At this point everyone knows that I am a conservative, and that I stand for conservative values. I have come to my own realization that, for me, conservative values are those that best reflect my ideology and what I hold to be true. However, that does not mean that I hate those who stand behind liberal values. They have their reasons for holding their values, and I have my reasons for standing behind mine. While I may not agree with certain liberal values, it does not mean that I hate those who hold those values. For example, being against gay marriage does not mean that you hate those who are gay or in a homosexual relationship. While being against gay marriage does mean that you disagree with the act of homosexual marriage, it does not under any circumstance mean that you hate those people.
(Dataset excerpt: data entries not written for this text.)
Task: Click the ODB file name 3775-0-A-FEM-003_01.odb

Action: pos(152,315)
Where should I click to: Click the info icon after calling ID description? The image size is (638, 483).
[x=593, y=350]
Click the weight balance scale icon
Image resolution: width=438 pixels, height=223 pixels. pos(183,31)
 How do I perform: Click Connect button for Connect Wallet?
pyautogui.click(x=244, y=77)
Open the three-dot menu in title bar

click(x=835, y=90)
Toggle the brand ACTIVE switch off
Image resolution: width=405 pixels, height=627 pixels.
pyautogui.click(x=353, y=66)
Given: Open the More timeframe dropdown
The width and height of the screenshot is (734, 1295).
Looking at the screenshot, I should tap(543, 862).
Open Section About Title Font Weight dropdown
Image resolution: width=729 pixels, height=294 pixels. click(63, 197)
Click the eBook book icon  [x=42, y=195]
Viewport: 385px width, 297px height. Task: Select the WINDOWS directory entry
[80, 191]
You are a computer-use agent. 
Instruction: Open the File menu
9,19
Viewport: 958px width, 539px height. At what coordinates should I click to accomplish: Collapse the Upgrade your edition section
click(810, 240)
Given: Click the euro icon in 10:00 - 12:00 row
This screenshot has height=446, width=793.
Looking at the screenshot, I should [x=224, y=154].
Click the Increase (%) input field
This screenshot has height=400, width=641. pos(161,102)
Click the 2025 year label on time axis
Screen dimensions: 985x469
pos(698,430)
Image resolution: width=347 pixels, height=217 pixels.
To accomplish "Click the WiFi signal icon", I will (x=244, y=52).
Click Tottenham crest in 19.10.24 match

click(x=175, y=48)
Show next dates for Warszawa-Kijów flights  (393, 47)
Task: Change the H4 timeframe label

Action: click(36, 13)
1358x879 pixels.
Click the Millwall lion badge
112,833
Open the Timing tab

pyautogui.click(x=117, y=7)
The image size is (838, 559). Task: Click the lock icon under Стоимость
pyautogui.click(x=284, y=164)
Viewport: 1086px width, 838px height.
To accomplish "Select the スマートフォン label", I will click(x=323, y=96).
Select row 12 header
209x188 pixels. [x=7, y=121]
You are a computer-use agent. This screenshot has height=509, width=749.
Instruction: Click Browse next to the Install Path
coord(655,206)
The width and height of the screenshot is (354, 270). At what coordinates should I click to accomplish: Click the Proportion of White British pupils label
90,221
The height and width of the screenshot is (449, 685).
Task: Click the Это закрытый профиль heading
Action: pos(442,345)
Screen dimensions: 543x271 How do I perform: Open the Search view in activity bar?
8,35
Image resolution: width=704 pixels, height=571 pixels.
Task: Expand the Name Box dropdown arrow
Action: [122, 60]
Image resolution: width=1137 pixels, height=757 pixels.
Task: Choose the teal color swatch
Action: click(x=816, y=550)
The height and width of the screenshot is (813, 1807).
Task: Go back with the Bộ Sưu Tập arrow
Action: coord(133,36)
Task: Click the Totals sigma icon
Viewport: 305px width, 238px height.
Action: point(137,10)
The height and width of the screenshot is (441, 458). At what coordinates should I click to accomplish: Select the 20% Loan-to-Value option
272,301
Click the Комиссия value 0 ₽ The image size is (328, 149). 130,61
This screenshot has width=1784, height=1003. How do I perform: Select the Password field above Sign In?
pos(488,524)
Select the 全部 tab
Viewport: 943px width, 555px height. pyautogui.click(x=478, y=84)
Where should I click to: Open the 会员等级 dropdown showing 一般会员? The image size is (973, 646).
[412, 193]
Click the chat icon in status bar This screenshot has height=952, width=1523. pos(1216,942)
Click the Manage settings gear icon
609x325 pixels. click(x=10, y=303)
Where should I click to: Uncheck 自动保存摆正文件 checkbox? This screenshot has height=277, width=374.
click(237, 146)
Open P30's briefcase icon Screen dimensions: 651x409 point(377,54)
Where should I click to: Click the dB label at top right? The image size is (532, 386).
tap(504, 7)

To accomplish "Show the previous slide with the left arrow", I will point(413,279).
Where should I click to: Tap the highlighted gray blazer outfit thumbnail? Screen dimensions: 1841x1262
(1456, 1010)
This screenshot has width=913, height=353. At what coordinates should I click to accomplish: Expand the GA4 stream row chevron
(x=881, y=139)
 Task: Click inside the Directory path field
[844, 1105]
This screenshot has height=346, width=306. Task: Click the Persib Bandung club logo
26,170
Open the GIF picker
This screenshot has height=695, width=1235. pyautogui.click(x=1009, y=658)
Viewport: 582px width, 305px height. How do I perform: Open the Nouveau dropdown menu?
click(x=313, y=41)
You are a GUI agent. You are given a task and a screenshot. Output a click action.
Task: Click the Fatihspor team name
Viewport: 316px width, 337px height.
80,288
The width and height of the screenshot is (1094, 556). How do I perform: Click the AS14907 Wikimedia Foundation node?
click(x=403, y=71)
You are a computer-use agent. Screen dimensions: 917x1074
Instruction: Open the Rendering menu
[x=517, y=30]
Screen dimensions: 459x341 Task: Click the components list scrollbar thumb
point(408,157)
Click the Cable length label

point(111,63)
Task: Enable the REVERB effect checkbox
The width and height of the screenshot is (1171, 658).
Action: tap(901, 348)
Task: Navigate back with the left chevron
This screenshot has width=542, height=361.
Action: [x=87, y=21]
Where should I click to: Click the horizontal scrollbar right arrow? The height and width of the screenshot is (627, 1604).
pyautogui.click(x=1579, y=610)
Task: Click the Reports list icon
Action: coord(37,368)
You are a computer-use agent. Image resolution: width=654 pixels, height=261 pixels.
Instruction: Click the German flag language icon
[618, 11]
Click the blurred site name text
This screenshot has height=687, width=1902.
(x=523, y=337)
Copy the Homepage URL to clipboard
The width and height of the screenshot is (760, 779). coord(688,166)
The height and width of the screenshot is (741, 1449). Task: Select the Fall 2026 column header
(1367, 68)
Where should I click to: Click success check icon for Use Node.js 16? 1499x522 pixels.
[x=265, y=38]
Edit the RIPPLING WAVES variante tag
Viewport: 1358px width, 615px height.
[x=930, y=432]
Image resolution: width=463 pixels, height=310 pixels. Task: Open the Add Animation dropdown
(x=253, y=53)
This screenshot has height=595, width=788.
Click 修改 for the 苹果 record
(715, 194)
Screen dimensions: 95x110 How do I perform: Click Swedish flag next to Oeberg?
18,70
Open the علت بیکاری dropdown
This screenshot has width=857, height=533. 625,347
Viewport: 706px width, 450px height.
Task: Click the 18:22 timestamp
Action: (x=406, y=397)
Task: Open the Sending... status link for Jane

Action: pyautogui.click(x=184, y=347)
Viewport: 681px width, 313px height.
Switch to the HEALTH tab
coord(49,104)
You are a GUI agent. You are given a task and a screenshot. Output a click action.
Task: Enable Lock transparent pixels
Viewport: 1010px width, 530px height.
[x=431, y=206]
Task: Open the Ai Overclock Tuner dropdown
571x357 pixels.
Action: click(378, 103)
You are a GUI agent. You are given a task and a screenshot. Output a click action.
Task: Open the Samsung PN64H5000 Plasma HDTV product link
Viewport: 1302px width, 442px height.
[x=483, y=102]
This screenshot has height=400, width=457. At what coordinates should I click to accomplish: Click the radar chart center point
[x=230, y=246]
Being completely upfront with you there are going to be people that disagree with you. I highly doubt that there are any two people on this planet who hold the exact same viewpoint on every single issue that could possibly arise. So, you better get used to opposing views because it is something you are going to have to deal with for the rest of your life—so if you start working on it now it will make the rest of your life a whole lot easier. Not everyone is going to see eye-to-eye with you on politics, religion, education, etc. The sooner you come to accept that fact, the better off you will be.
Now that we have established that people will disagree with you it is time to address this misconception of hatred and disagreement. So, I'm going to go back to my earlier example of gay marriage. If someone disagrees with gay marriage, it does not mean that she hates all gay people and is homophobic. What it does mean is that she dislikes or hates the act of gay marriage. This is different, however, from hating the person who is involved in a homosexual relationship.
See, Jude 1:22-23 reads, “And you must show mercy to those who whose faith is wavering. Rescue others by snatching them from the flames of judgment. Show mercy to still others, but do so with great caution, hating the sins that contaminate their lives.” (NLT) God calls us to hate the sin, but not to hate the person committing the sin.
See, it isn’t the person you hate for their beliefs, it is their belief system that you may hate, which is different than hating the person. It really doesn’t matter if you’re an Atheist or a devout follower of a religion or somewhere in between, we disagree with people, but we do not hate them.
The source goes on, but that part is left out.